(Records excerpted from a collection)
Start of Block
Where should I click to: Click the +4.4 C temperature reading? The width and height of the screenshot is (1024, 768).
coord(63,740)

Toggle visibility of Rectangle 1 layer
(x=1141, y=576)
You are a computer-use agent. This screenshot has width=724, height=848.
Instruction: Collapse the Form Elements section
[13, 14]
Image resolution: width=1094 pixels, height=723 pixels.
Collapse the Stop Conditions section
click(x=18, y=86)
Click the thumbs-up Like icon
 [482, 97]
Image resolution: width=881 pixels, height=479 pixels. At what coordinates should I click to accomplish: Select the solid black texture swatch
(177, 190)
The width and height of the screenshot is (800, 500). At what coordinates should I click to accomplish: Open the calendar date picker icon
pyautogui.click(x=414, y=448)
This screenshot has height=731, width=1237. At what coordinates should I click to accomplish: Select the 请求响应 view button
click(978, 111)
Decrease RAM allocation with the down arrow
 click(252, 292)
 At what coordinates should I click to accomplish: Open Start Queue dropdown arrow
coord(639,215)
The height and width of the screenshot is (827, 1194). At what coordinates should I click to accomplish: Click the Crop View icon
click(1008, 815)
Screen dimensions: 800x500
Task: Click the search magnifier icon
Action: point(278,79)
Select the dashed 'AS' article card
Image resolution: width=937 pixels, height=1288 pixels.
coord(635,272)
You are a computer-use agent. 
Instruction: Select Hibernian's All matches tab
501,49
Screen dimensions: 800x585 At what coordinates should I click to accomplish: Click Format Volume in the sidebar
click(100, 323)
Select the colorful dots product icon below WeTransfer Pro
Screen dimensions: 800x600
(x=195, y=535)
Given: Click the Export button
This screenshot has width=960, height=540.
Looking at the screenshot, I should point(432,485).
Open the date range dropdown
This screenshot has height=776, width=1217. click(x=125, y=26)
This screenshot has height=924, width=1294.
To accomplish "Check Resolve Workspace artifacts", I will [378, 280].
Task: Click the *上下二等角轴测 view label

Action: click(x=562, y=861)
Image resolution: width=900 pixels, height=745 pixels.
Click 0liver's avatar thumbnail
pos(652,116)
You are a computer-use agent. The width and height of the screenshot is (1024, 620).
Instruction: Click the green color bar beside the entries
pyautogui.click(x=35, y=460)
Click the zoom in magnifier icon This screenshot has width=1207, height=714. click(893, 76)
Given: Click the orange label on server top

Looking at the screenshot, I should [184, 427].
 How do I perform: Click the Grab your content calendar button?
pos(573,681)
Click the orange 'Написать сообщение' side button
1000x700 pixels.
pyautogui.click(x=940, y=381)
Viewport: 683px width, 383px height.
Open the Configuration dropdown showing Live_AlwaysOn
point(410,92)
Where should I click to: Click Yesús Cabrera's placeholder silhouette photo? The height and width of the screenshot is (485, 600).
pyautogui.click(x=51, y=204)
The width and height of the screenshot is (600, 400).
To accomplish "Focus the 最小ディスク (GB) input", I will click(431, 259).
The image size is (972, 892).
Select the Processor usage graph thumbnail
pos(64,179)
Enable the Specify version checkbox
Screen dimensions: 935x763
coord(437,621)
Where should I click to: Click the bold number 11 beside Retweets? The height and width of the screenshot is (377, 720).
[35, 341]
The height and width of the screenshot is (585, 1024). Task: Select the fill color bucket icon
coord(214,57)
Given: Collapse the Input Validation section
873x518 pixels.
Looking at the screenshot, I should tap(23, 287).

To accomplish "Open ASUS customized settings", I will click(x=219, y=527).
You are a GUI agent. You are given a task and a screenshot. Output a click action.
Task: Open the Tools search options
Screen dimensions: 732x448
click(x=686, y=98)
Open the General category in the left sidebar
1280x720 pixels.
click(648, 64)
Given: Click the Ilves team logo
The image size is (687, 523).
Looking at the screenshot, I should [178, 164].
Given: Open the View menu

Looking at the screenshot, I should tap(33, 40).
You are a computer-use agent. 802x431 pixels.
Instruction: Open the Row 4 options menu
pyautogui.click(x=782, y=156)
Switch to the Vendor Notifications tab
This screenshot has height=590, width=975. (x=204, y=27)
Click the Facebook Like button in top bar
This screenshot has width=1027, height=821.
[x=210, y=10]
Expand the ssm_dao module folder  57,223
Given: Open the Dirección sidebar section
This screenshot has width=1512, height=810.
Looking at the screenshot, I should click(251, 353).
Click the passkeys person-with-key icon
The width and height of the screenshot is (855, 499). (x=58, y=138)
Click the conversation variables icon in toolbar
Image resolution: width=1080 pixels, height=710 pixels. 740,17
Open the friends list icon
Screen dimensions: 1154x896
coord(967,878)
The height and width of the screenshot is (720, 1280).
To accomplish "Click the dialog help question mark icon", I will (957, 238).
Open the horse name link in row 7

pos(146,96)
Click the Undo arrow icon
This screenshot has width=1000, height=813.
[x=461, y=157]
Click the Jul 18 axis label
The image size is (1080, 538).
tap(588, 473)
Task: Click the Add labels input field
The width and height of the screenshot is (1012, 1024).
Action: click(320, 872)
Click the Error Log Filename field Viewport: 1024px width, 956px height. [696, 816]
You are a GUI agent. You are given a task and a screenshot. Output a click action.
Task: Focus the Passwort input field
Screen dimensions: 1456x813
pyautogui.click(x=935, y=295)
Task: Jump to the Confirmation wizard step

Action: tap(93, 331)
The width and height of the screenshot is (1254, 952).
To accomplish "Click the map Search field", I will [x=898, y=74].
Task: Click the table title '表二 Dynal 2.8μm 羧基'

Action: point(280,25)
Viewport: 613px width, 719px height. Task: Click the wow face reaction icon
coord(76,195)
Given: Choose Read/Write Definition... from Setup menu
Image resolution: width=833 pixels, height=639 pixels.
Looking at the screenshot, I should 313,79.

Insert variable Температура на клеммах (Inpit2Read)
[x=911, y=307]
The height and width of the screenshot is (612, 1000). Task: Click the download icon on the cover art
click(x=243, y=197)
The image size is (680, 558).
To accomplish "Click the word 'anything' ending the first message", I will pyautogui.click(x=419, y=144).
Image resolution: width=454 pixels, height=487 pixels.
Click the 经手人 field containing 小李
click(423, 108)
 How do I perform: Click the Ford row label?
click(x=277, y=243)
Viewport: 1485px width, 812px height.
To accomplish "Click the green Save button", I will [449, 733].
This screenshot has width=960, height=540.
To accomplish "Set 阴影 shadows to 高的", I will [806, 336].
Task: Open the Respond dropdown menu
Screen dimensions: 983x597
End of Block
PROBLEM DESCRIPTION :: Each line of the data that has the string "agent" counts once; give the total and nothing else.

FINISHED TASK :: 6